Six days prior to the title shoot-out, Liverpool had secured the FA Cup courtesy of a 3-2 victory over Merseyside rivals, Everton.
The Goodison Park side had defeated Norwich City in the semi-final and the Canaries were then to fall away slightly in the league and finish in fourth spot, behind Nottingham Forest. Forest would take the League Cup following a 3-1 Wembley victory over defending holders, Luton Town.
In Scotland, the Graeme Souness revolution continued with Glasgow Rangers securing their second title in the three seasons that Souness had been at Ibrox. Celtic, the dethroned champions, got some measure of revenge when they took the Scottish Cup by the only goal of the game.
The qualification process for the 1990 World Cup was underway and England were in a group alongside old foes Poland as well as Sweden and Albania, with only one country qualifying automatically for the tournament. The side finishing second would have the possibility of qualification as one of the best runner-ups, however.
In the calendar year of 1989, the Three Lions would play five of the six matches involved and would remain unbeaten. The three wins and two draws achieved, when added to the single draw against Sweden in autumn 1988, was to prove sufficient to clinch second spot behind the Swedes.
Also qualifying for the tournament were Scotland, who finished second in Group 5 behind Yugoslavia, and the Republic of Ireland who came runners-up to Spain in Group 6.
In August, the new domestic season kicked off at Wembley as Liverpool and Arsenal met once again, this time in the Charity Shield. A single goal scored by Peter Beardsley was sufficient to give Liverpool the trophy.
Arsenal started the defence of their title reasonably strongly and, as expected, Liverpool were also amongst the early front runners.

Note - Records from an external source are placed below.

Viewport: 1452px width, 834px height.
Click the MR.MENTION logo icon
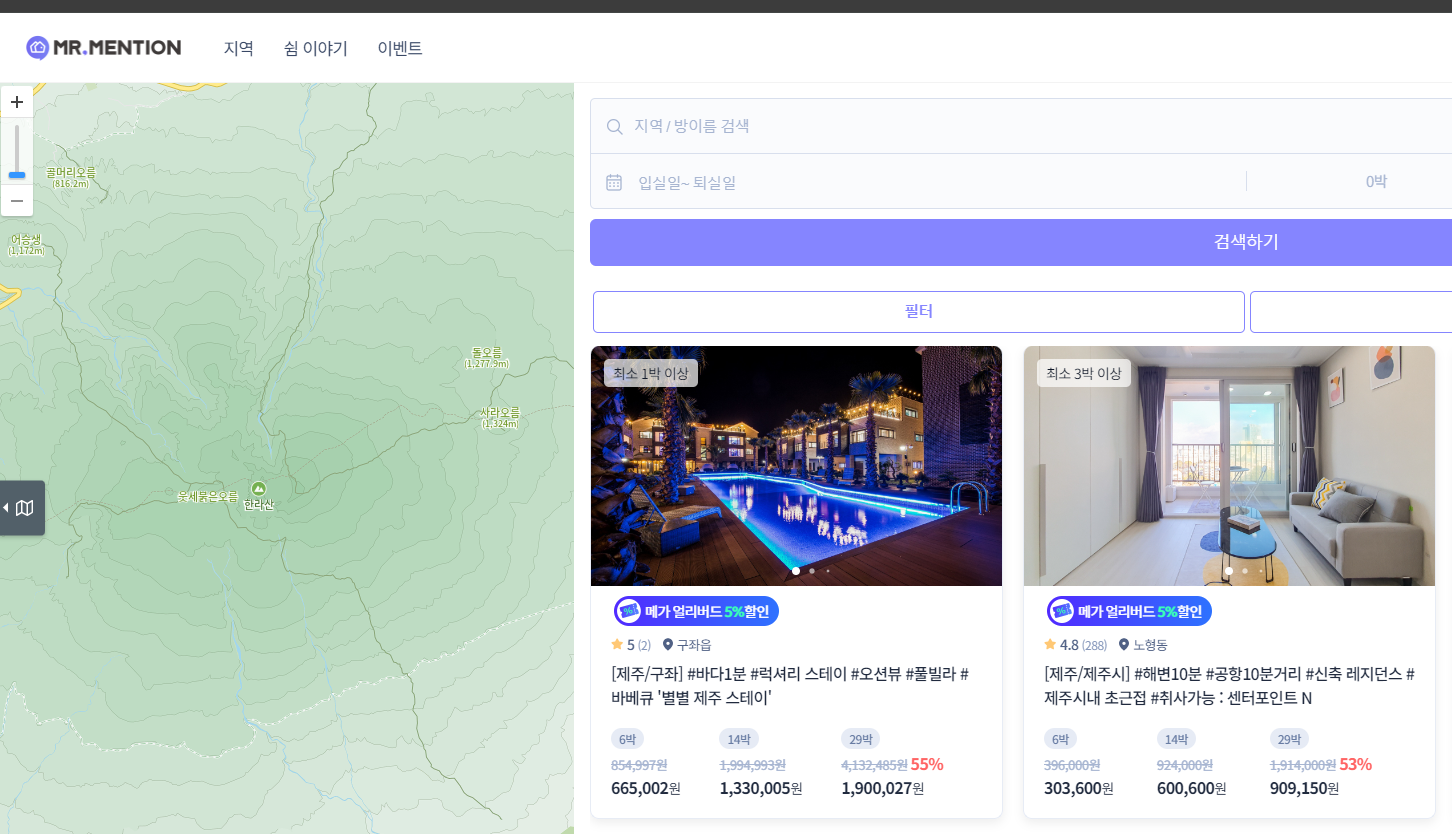point(36,47)
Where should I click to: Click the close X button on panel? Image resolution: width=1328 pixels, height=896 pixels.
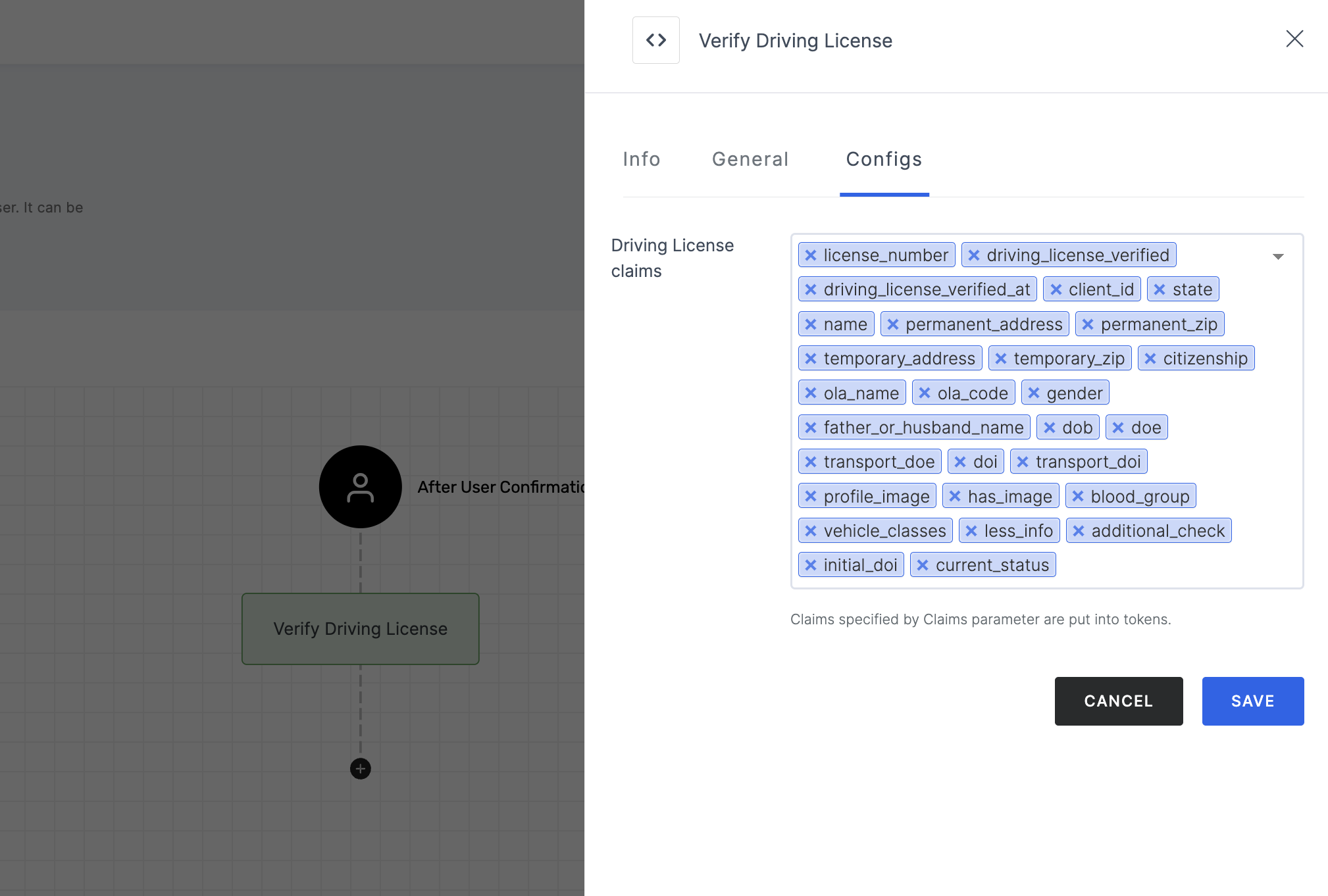coord(1294,38)
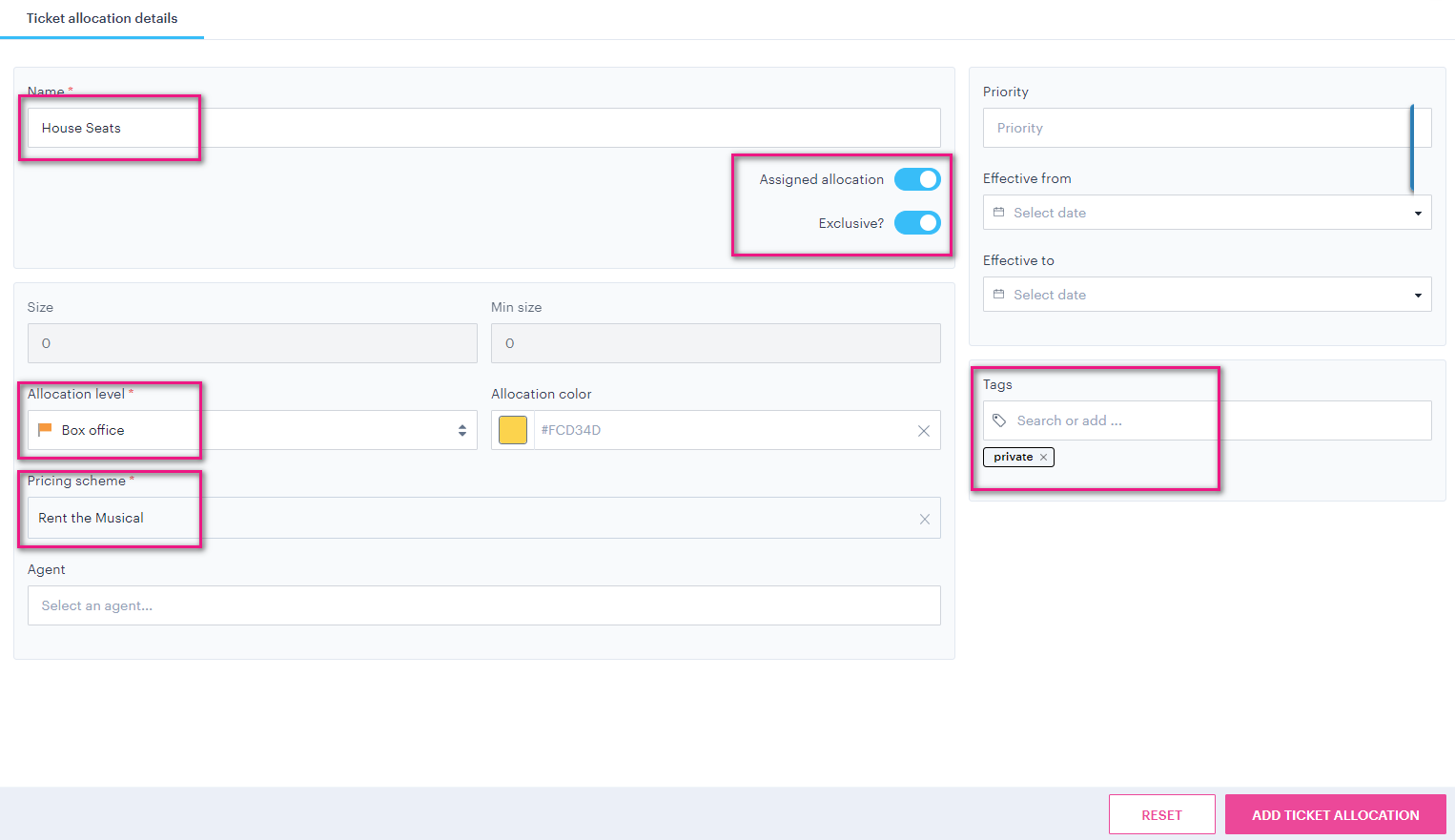This screenshot has width=1455, height=840.
Task: Click the orange flag icon beside Box office
Action: coord(45,430)
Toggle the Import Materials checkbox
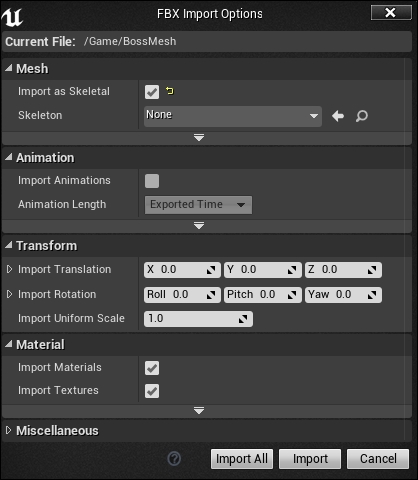This screenshot has height=480, width=418. click(152, 368)
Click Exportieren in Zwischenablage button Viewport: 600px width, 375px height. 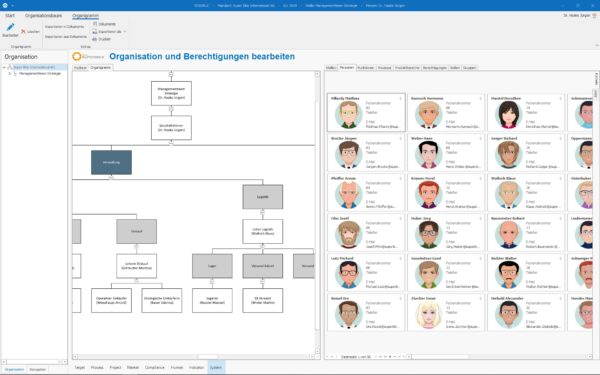pos(65,26)
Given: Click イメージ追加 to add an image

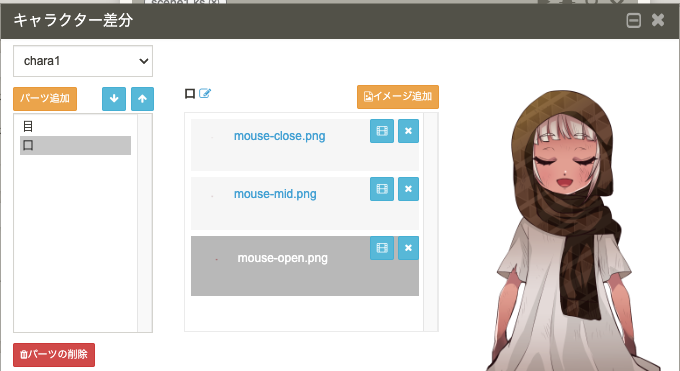Looking at the screenshot, I should tap(398, 97).
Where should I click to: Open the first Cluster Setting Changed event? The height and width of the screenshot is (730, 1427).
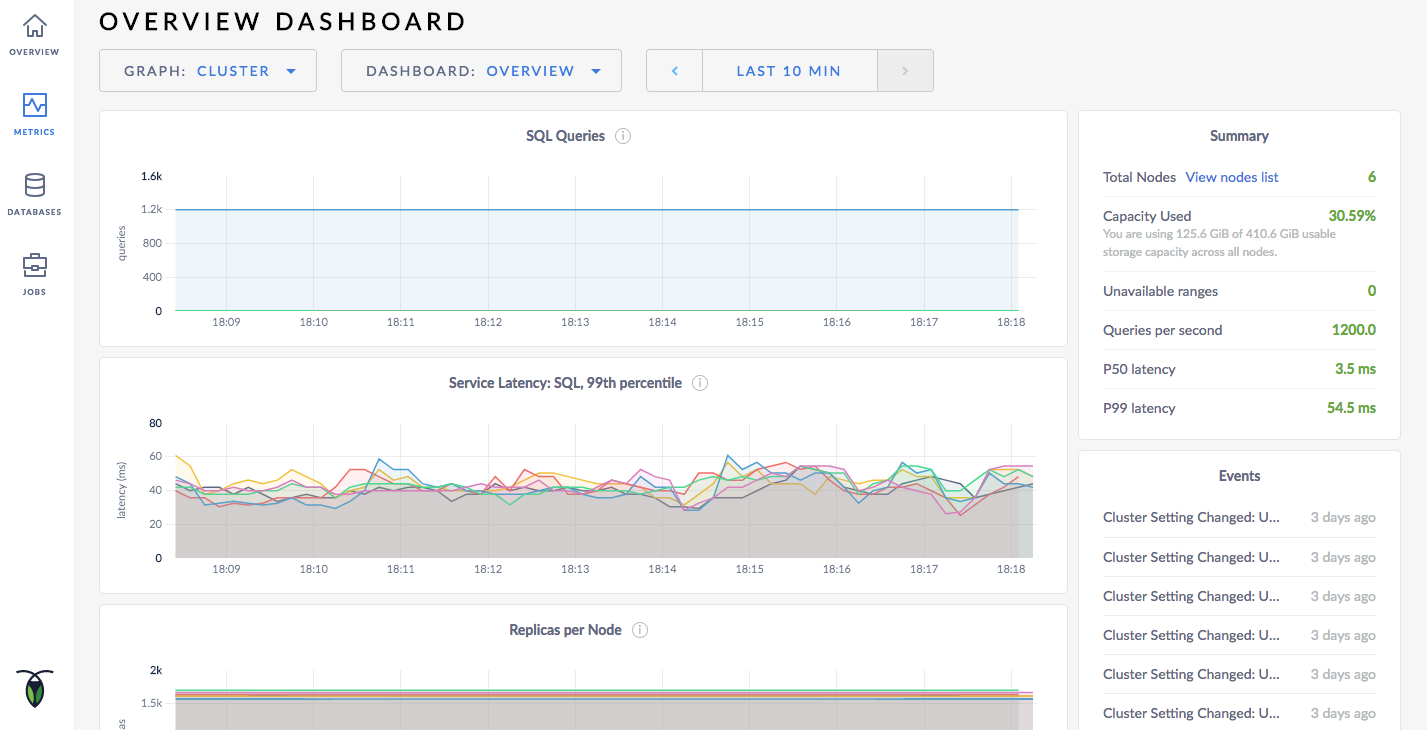[x=1192, y=517]
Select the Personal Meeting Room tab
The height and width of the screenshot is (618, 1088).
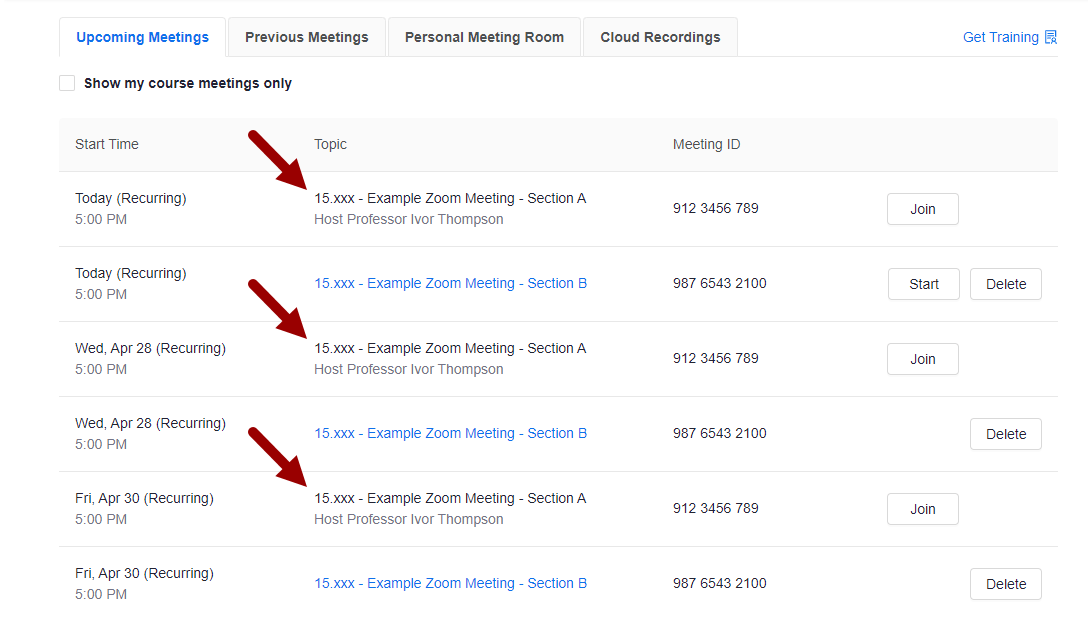(483, 36)
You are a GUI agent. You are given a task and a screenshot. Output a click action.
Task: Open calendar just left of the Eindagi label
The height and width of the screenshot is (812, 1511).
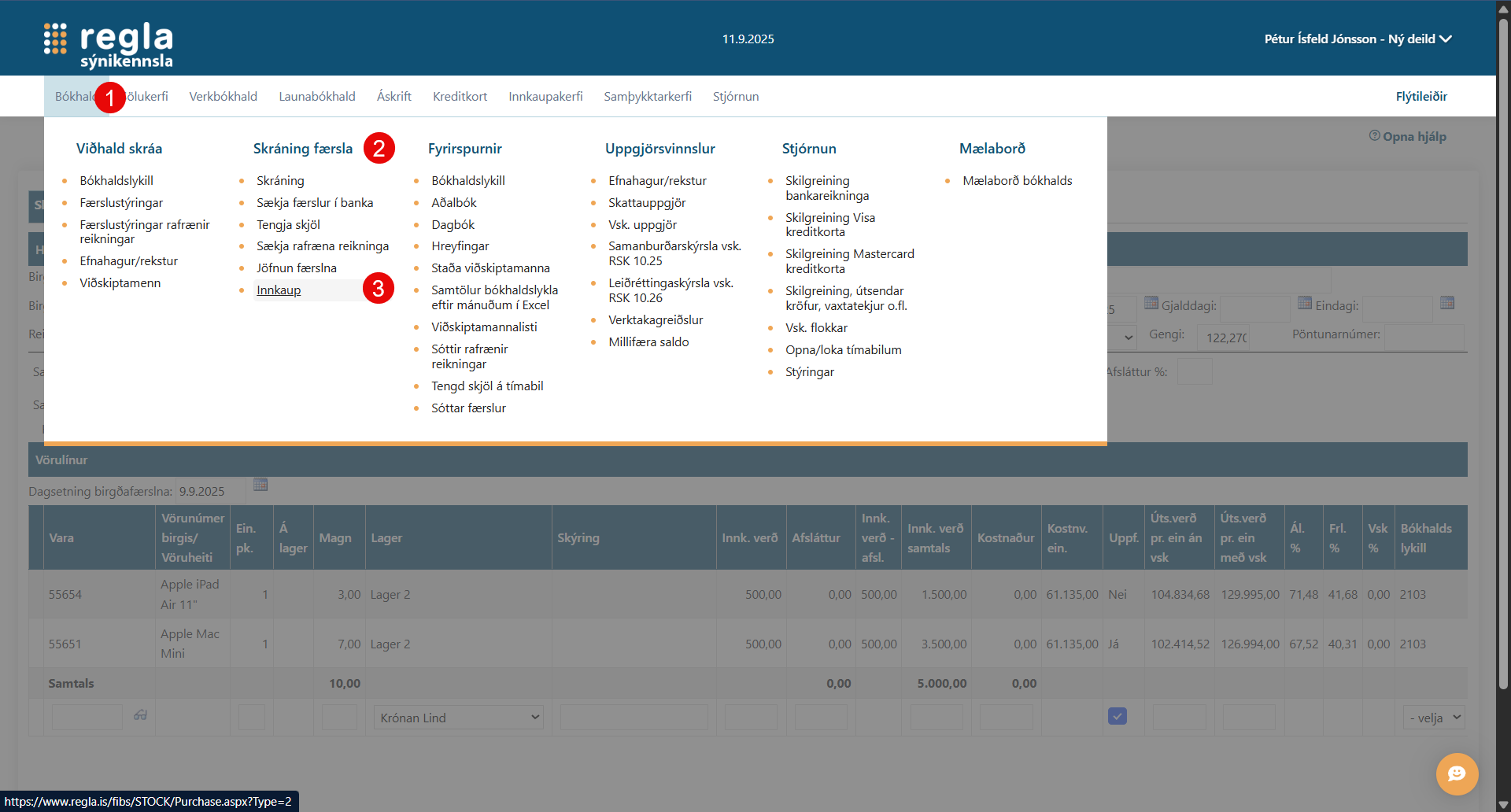[1304, 303]
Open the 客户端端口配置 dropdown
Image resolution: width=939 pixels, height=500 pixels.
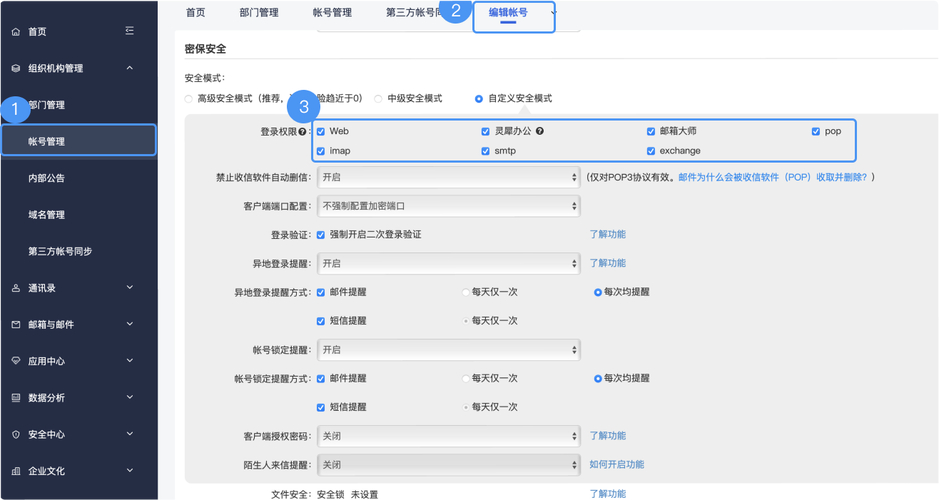click(448, 206)
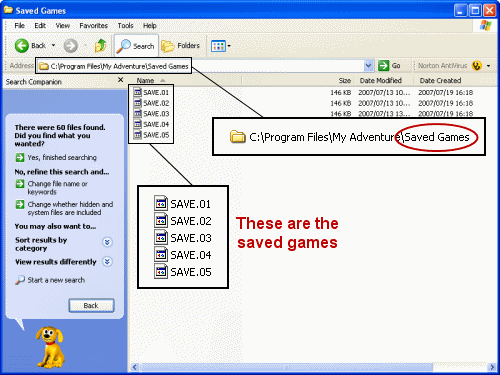This screenshot has height=375, width=500.
Task: Click the green Go arrow button
Action: click(x=383, y=65)

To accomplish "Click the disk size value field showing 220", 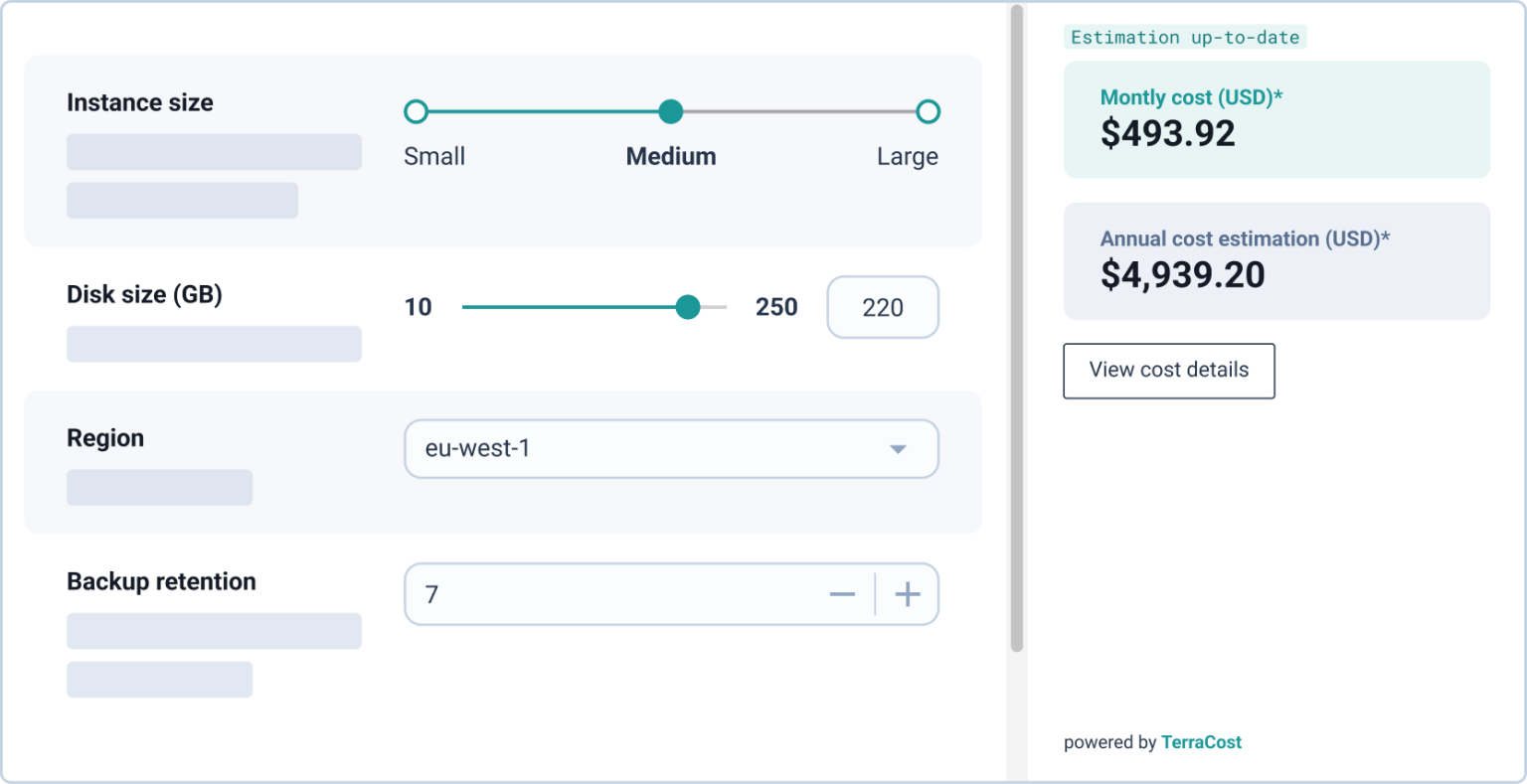I will coord(882,307).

The season’s early surprise package this time round were Aston Villa, now led by former Watford manager Graham Taylor.
Relegated in 1987 under Billy McNeill, Villa had won immediate promotion back to the top division a year later under Taylor but had then struggled in their season back with relegation only being avoided on the last day of the 1988-89 season.
Not expected to do anything other than battle for mid-table mediocrity at best, Villa were actually enjoying a decent season and as the winter months started to draw in, the season was shaping up to be a three-way battle for top spot between Arsenal, Liverpool and Villa.
Norwich City were enjoying a second successive successful season under their manager Dave Stringer and were certainly up for the fight when they visited Highbury in November of 1989. A stunning match saw seven goals and a 21-man ‘brawl’ which, of course, the commentators of the time piously, and inaccurately, condemned as something ‘none of us want to see’.
Away from football, 1989 was the year that the United Kingdom got its first satellite channel when the Rupert Murdoch-owned Sky TV started broadcasting; Frank Bruno decided he would make lots of money by allowing Mike Tyson to beat him senseless in the ring for 15 minutes or so; the Berlin Wall came down, paving the way for the reunification of Germany; the Guildford Four were finally exonerated and released from prison after serving fifteen years of a life sentence handed down in respect of an IRA bombing campaign, and the author Salmon Rushdie found himself in hot water with a fatwa placed on his head due to his managing to offend the entire Muslim world with his novel, The Satanic Verses.
And so finally the decade closed with the way it had started ten years earlier: with Liverpool sitting atop the Football League.
It had been a long ten years filled with both triumphs and tragedy alike, and those of us who were there for its entirety emerged a little older, a little more cynical, and, hopefully, a little wiser with the new decade dawning before us hopefully.